Sunday, May 23rd, 2010

I’ve taken another look at last year’s Chrome Experiment, JS Fireworks.

This time I’ve rewritten it to use SVG, whose arrival in IE9 promises to make HTML more interesting. In fact, I’m far more excited about animated SVG than CSS transforms and the fabled HTML5.

I used Keith Wood’s jQuery SVG library, which seems quite helpful, and simply replaced the ‘draw line’ commands with their equivalents.

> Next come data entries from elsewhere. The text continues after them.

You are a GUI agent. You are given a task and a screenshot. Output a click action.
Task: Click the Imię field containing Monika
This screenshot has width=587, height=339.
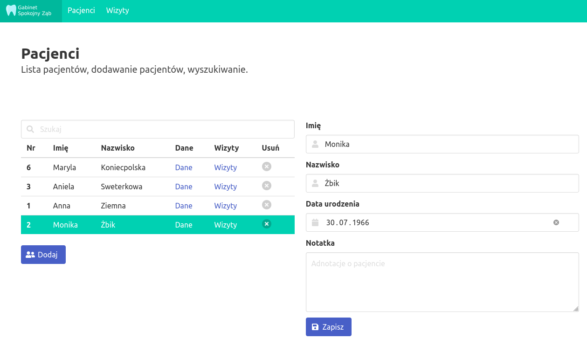[448, 144]
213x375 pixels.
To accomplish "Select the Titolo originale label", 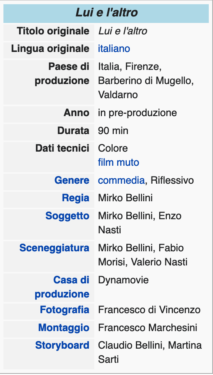I will tap(53, 31).
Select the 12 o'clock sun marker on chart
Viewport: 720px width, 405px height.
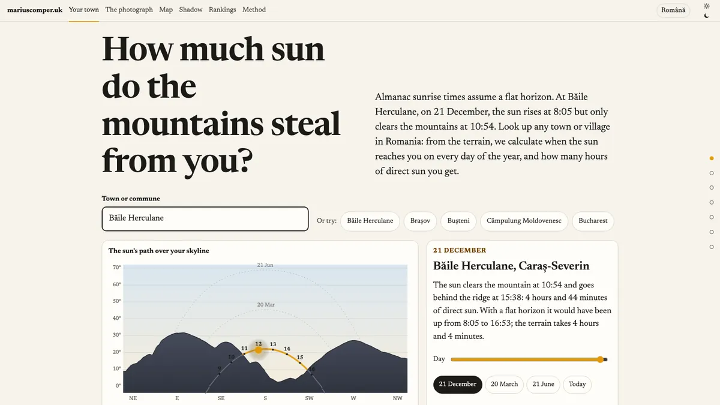click(259, 350)
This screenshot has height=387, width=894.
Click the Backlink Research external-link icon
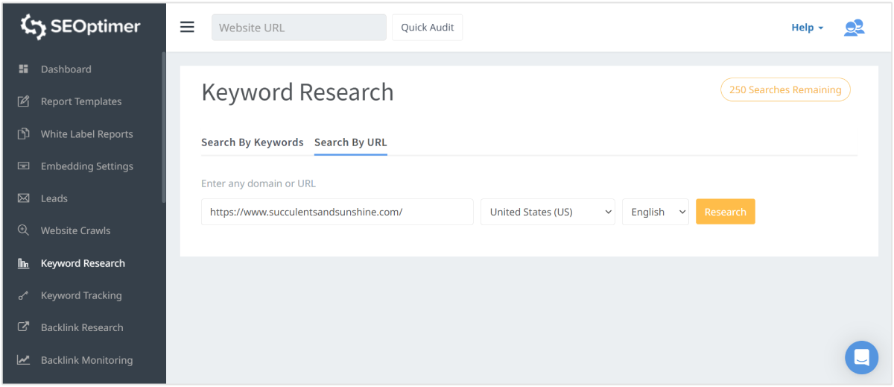(24, 327)
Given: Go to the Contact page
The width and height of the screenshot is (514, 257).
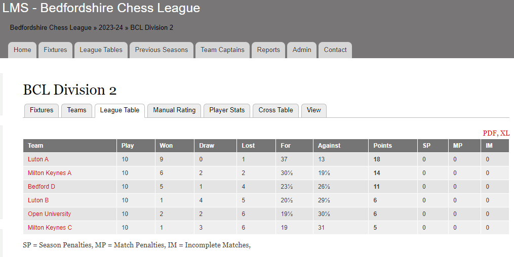Looking at the screenshot, I should pos(335,50).
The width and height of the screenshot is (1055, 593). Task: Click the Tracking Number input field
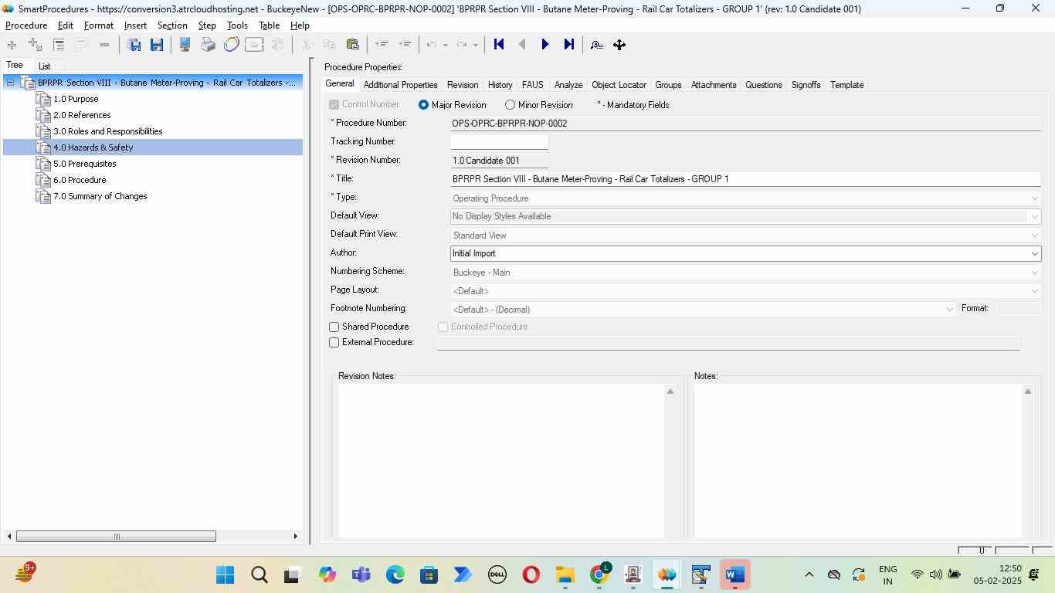pyautogui.click(x=499, y=142)
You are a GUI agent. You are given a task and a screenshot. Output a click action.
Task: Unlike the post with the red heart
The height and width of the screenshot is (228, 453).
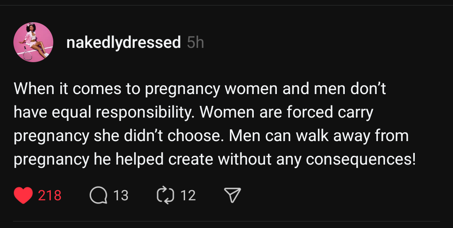[x=23, y=195]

Canvas is the bitmap to SVG’s vector, so while I have to clear the screen and redraw each time in canvas, I merely need to move the lines in SVG. Presumably the number of shapes on screen affects performance, so that was a big difference.

Here’s the result: JS-Fireworks in SVG. I’ve reduced the number of items in each explosion from 30 down to 10. You’ll see why.

It runs very quickly in Chrome (Mac), slowly in FireFox, and smoothly, though not excessively quickly, in IE9, which I’m quite excited about. Where’s IE9 Experiments?

I haven’t tried IE678. But then I haven’t tried Mosaic either.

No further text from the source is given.